Il faut donc écarter de notre esprit toutes ces idées générales et ces hypothèses préconçues. L'historien doit se borner aux textes attentivement observés, et s'il peut arriver à la conception d'une vérité générale, ce n'est qu'à force d'étudier le détail des faits (Recherches sur quelques problèmes d'histoire, p.3-4; 7).

 

A propos de la méthode comparative

Je ne conteste pas que la méthode comparative ne soit fort utile en histoire ; elle peut devenir une source féconde de découvertes, et je ne suis pas de ceux qui refusent de s'en servir ; mais l'abus en est dangereux. Vous apercevez de certaines communautés de village dans l'Inde ; vous rencontrez quelque chose d'analogue dans le mir russe, et dans les petits villages de Croatie ; il vous semble, à première vue que les Allmenden de la Suisse et de la Néerlande présentent les mêmes traits caractéristiques ; vous rapprochez de tout cela deux lignes de César sur les anciens Germains, une phrase de Diodore sur un petit peuple des îles Lipari, et quelques fantaisies de poètes latins sur l'âge d'or.

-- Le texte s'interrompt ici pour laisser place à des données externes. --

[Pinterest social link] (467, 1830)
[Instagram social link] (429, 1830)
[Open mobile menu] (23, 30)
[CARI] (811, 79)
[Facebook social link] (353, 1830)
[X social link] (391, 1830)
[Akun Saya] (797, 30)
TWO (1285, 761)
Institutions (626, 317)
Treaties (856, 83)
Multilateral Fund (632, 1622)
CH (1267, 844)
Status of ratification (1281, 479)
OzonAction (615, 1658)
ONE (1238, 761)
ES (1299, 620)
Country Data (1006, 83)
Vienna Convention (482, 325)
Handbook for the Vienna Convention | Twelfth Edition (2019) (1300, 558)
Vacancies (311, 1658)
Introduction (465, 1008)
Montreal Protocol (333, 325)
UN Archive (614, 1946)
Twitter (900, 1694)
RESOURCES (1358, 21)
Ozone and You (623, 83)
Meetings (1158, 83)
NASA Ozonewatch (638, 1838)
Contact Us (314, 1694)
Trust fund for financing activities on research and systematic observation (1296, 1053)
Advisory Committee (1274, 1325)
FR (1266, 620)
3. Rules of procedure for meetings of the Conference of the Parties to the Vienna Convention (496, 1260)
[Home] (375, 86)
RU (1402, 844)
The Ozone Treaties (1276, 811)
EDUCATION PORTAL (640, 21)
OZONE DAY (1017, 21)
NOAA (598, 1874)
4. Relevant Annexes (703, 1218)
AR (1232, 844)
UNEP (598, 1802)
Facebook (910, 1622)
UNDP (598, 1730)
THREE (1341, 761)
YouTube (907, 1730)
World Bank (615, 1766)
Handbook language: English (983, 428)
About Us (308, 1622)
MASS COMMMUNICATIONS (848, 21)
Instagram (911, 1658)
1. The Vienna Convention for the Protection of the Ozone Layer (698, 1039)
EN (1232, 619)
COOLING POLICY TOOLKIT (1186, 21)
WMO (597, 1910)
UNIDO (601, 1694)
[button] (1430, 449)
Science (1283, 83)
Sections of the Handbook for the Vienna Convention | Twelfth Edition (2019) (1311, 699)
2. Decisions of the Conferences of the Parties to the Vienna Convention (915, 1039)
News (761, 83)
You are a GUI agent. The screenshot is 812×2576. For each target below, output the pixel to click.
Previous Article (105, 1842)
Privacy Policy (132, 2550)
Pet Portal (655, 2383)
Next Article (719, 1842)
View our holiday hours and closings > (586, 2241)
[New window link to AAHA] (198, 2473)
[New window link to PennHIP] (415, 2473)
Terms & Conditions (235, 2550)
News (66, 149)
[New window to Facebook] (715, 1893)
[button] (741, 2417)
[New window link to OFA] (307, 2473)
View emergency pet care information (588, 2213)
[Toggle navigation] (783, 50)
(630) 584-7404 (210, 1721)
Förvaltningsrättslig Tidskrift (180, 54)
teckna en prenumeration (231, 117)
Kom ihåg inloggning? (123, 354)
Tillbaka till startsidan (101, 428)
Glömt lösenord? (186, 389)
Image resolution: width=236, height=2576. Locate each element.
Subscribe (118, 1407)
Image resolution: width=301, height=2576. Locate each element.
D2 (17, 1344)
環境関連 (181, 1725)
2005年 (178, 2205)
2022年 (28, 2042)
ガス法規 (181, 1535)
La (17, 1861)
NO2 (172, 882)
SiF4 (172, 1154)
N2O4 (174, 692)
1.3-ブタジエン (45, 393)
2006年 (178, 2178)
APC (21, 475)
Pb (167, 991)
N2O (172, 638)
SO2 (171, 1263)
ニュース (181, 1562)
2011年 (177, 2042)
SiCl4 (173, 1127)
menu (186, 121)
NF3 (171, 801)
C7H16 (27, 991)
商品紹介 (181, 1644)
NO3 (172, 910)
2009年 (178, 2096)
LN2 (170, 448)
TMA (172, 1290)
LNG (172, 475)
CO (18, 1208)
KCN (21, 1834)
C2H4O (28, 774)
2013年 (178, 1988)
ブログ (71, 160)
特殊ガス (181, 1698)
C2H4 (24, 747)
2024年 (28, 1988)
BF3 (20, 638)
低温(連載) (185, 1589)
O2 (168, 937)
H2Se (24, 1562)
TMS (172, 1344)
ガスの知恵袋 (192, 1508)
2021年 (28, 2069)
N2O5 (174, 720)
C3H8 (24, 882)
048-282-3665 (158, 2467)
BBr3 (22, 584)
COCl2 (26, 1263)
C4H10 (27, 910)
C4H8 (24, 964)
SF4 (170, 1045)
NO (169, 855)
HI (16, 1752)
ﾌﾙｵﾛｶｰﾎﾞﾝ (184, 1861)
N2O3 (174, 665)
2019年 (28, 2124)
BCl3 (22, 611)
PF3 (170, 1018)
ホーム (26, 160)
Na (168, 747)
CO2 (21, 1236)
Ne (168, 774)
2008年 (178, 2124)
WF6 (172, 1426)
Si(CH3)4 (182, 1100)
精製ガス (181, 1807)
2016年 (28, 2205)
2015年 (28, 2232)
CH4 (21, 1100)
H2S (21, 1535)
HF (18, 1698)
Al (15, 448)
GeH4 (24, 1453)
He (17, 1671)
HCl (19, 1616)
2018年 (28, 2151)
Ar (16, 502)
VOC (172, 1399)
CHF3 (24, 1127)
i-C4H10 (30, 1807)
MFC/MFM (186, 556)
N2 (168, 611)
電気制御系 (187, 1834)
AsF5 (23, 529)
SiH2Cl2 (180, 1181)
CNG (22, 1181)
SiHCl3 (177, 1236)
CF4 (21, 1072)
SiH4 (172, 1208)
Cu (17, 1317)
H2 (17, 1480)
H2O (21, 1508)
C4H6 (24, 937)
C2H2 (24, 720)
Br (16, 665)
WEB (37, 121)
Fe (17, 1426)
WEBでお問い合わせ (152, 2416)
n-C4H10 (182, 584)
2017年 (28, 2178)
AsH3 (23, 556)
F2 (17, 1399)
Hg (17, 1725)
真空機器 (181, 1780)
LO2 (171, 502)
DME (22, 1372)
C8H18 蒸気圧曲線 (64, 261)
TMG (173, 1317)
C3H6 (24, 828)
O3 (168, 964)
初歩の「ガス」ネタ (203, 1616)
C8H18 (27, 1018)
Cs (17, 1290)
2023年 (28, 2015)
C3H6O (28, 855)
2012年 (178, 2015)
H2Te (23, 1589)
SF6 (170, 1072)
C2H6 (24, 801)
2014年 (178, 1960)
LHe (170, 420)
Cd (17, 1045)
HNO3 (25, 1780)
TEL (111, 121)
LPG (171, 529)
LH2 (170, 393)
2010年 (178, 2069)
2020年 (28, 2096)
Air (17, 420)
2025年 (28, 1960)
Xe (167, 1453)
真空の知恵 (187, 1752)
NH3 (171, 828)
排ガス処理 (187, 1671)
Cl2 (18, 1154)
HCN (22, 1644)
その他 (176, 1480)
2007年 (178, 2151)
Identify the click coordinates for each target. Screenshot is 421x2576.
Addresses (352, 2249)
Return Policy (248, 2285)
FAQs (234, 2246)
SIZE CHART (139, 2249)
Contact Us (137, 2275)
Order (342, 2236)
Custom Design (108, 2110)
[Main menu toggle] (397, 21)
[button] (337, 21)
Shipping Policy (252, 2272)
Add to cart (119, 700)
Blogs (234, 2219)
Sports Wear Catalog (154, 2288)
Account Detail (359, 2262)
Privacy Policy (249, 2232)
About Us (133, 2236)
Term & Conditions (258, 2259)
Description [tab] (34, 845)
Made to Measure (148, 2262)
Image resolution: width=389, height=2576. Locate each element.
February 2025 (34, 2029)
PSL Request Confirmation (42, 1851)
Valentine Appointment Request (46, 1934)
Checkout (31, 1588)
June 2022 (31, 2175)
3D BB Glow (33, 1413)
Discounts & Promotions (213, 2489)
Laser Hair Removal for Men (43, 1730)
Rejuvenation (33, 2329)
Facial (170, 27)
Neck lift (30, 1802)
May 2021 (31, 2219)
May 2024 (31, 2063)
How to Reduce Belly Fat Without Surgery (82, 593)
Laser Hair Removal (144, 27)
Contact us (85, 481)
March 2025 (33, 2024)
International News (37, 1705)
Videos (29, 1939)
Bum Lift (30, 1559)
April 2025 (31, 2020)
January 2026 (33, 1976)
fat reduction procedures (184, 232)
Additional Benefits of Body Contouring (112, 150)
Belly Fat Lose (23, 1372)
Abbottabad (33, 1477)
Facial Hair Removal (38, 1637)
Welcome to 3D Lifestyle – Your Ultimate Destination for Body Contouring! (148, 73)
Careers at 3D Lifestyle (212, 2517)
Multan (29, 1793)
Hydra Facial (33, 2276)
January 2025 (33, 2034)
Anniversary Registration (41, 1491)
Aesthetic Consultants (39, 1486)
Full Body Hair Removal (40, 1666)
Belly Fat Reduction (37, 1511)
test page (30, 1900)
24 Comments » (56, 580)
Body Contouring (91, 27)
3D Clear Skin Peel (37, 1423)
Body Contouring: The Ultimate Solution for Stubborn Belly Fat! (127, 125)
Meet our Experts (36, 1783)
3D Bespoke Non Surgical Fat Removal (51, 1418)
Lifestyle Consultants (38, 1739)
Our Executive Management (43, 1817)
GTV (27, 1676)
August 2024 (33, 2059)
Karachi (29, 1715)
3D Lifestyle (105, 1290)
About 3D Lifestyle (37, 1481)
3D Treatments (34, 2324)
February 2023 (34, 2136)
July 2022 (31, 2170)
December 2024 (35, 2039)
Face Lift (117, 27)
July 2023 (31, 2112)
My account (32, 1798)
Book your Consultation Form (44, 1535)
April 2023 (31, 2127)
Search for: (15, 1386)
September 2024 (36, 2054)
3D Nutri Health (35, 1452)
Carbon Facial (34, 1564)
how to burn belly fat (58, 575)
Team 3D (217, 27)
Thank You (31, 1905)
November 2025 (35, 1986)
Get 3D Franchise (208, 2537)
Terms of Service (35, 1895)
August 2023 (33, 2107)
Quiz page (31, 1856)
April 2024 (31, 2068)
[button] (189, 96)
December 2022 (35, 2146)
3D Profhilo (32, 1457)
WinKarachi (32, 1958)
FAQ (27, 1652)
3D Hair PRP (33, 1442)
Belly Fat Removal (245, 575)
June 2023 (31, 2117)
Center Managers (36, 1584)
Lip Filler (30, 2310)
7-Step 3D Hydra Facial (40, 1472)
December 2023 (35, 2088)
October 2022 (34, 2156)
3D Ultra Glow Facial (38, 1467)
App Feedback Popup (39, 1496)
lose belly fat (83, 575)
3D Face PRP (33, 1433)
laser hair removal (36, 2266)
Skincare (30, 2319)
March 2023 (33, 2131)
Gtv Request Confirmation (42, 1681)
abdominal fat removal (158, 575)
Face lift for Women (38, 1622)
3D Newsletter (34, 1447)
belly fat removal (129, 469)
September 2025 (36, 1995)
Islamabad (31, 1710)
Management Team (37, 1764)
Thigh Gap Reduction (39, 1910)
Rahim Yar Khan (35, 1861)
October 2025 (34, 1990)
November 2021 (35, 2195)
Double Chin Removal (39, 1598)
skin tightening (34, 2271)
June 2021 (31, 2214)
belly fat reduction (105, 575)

Vous avez ainsi accumulé un assez bon nombre d'indices, mais hâtivement recueillis, imparfaitement étudiés, pris çà et là, en mêlant les époques et en confondant les peuples. Est-ce assez de cela pour déduire une loi générale de l'humanité ? Une telle méthode manque de rigueur. La comparaison entre les peuples ne devrait venir qu'après une étude scrupuleuse et complète de chaque peuple. En histoire comme en toute science, l'analyse doit précéder la synthèse. Je voudrais que l'histoire du mir russe, celle du village hindou ou javanais, celle de la communauté agricole de Croatie, et même celle de la Mark germanique fussent plus nettement connues qu'elles ne le sont, avant qu'on tirât du rapprochement de ces connaissances une conclusion générale. Je souhaiterais qu'une première génération de travailleurs s'appliquât séparément à chacun de ces objets et qu'on laissât à la génération suivante le soin de chercher la loi universelle qui se dégagera peut-être de ces études particulières (Nouvelles recherches, p.4-5).